Table 1 26 samples used for the genetic screening with ddRADseq and the development of drought stress markers. Extreme drought stress behavior was evaluated by analyzing tree ring patterns of a total of 628 trees from a provenance trail

A set of adaptive SNPs for drought stress has also been delimited as we expect that these SNPs could be used to analyze geographic population structure if clinal adaptation occurred (Li et al. 2019). These markers have been developed based on exome-seq of candidate genes identified by RNA-Seq (sequencing done by GATC Biotech AG) in a drought stress experiment (six ramets of a clone originated from tissue culture, three plants as control and drought stress each during flushing period). Read mappings were done with the STAR aligner (Dobin et al. 2013), reads were counted with htseq-count (Anders et al. 2015) and differential gene expression analysis was done with Deseq2 using the Wald test (Love et al. 2014). Differentially expressed genes (|log2fold change|> 2, FDR adjusted p-value < 0.05) assigned to significantly enriched drought stress-related Gene Ontology terms [gene set enrichment analysis with Cytoscape using the plugin Bingo Shannon et al. 2003; Maere et al. 2005)], were consequently examined with exome-seq of 26 phenotyped individuals (Table 1) (exome-seq done by GATC Biotech AG). All original 88,478 SNPs were based on the reference genome of Picea abies (Nystedt et al. 2013) (gene only scaffolds). SNPs were filtered and selected using SAS statistics software (9.4 TS Level 1M5), looking for significant differences in allele or genotype frequencies between the resistant and sensitive groups. This step also removed all SNPs with near-complete heterozygous genotypes that were likely to be paralogous SNPs. For genotyping in a first run with 96 samples (Tables 1 and S1), we used targeted GBS applying single primer enrichment technology (Barchi et al. 2019; Scaglione et al. 2019). Probe design for the selected 777 potentially adaptive SNPs and sequencing for 500 SNPs with most specific probes were done by LGC Genomics GmbH (service SeqSNP). 319 SNPs fulfilled the conditions with calling rates > 90% and minor allele frequencies higher than 1% and could be recommended for further use. 121 of these SNPs have been added to the preselected set originating from ddRADseq (Table S2).
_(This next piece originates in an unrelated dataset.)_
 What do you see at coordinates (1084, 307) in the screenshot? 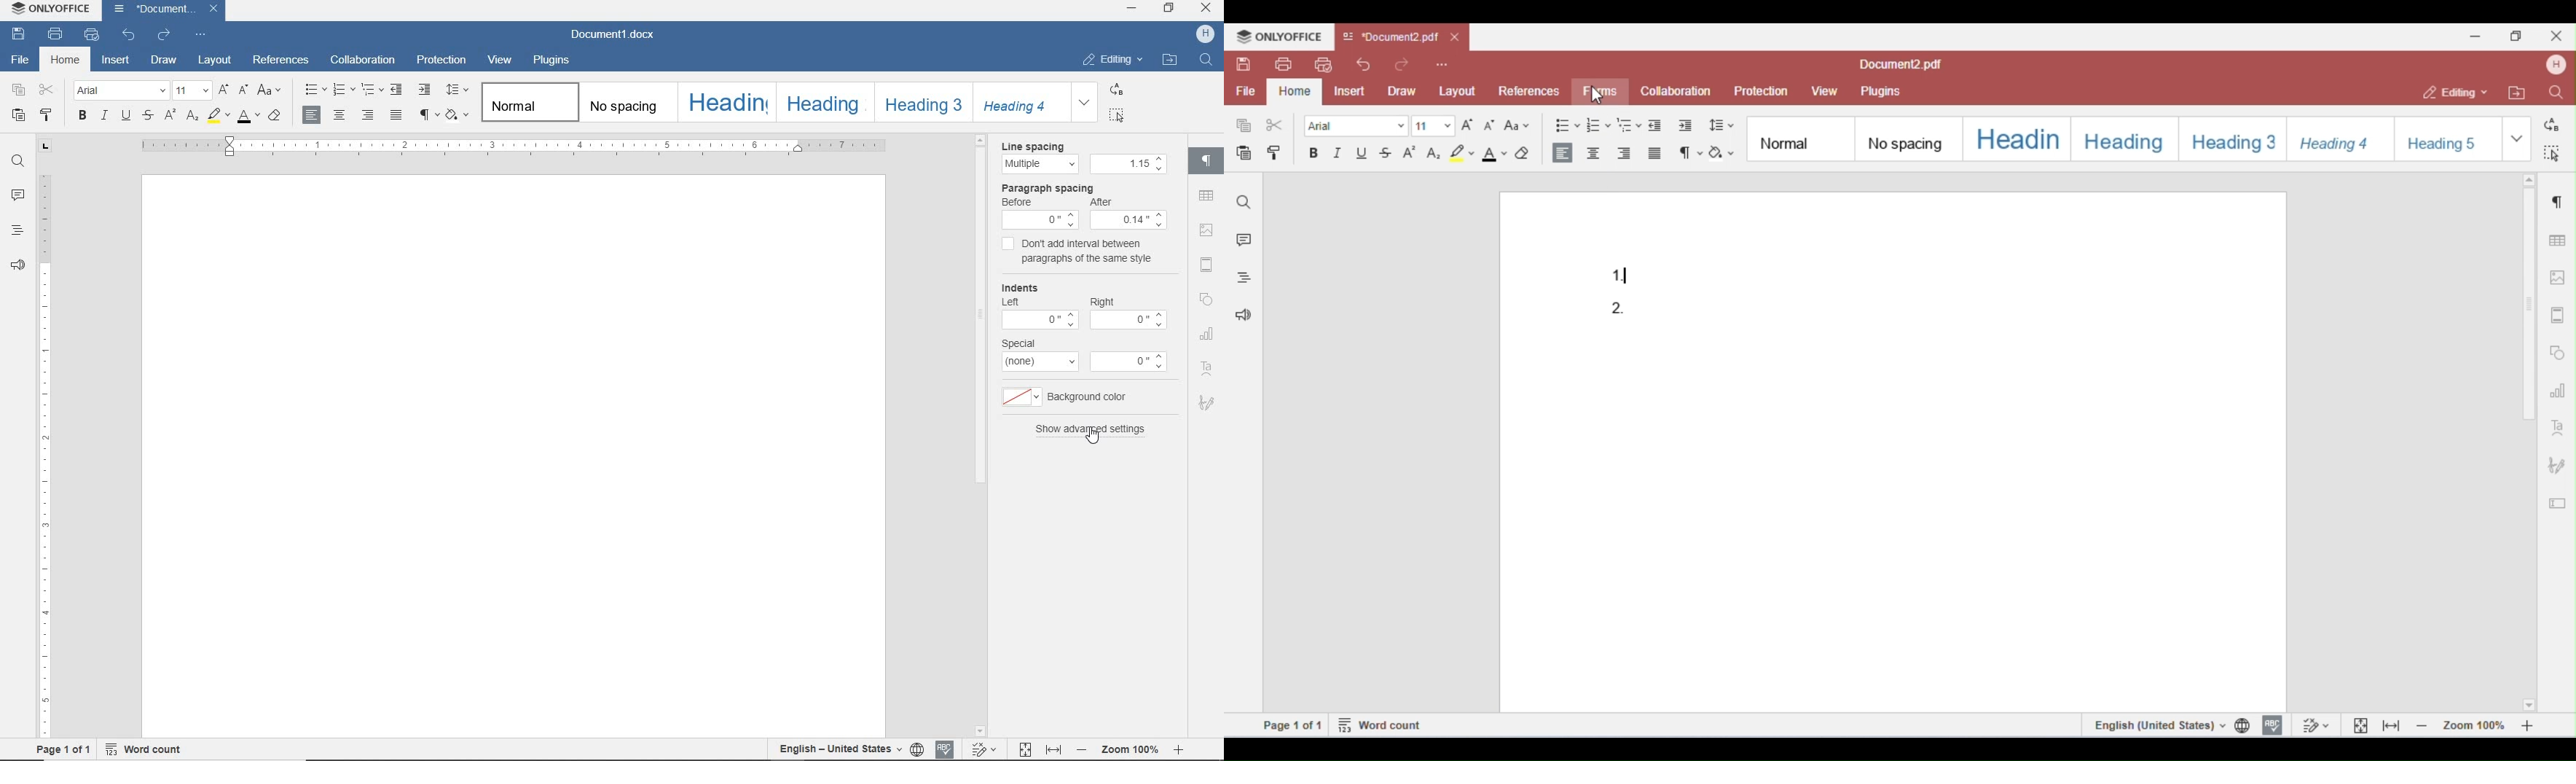
I see `Indents: Left-0 Right-0` at bounding box center [1084, 307].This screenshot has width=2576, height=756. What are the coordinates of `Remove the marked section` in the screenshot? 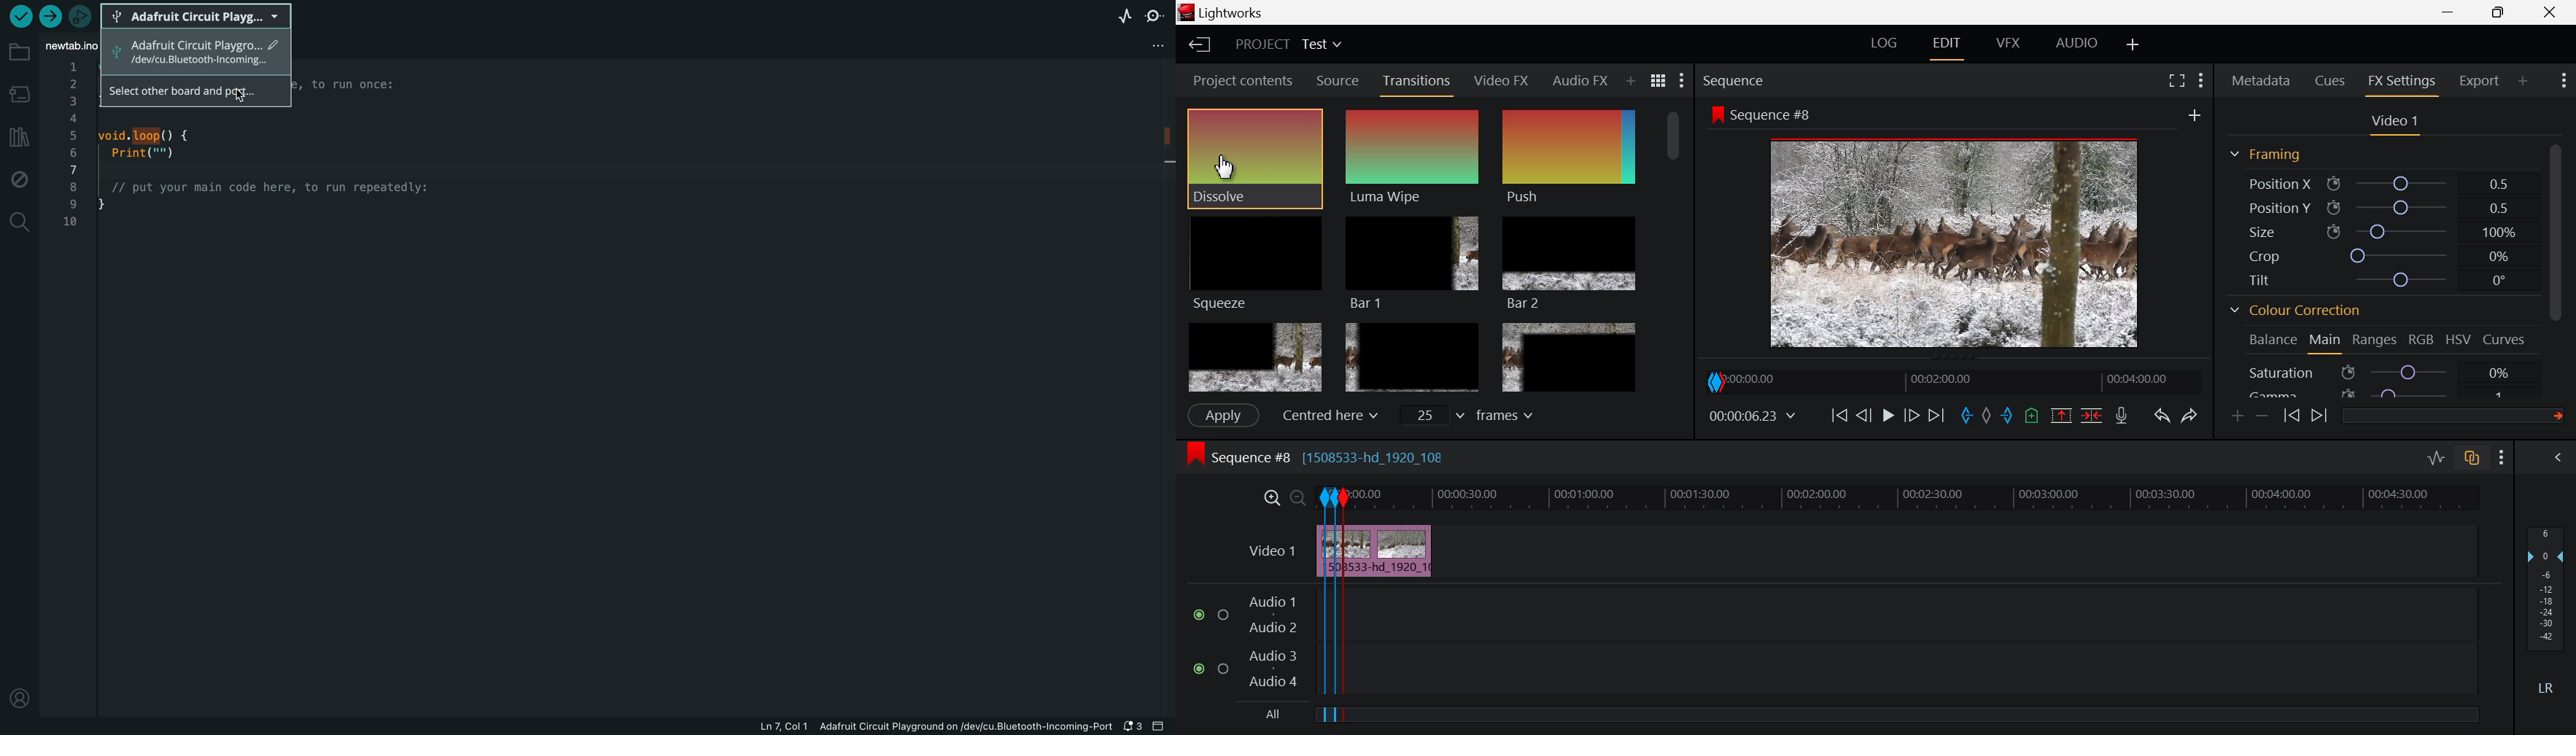 It's located at (2061, 413).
In total, 518 loci (397 loci from ddRADseq and 121 loci from exome-seq) represent a solid basis for further population genetic applications allowing to explore geographic population structure and adaptive genetic differentiation in the natural distribution range as well as outside of the native range of Picea abies. For further studies all SNPs, including flanking sequences (Table S3), as well as functional annotation of the adaptive SNPs are provided (Table S4).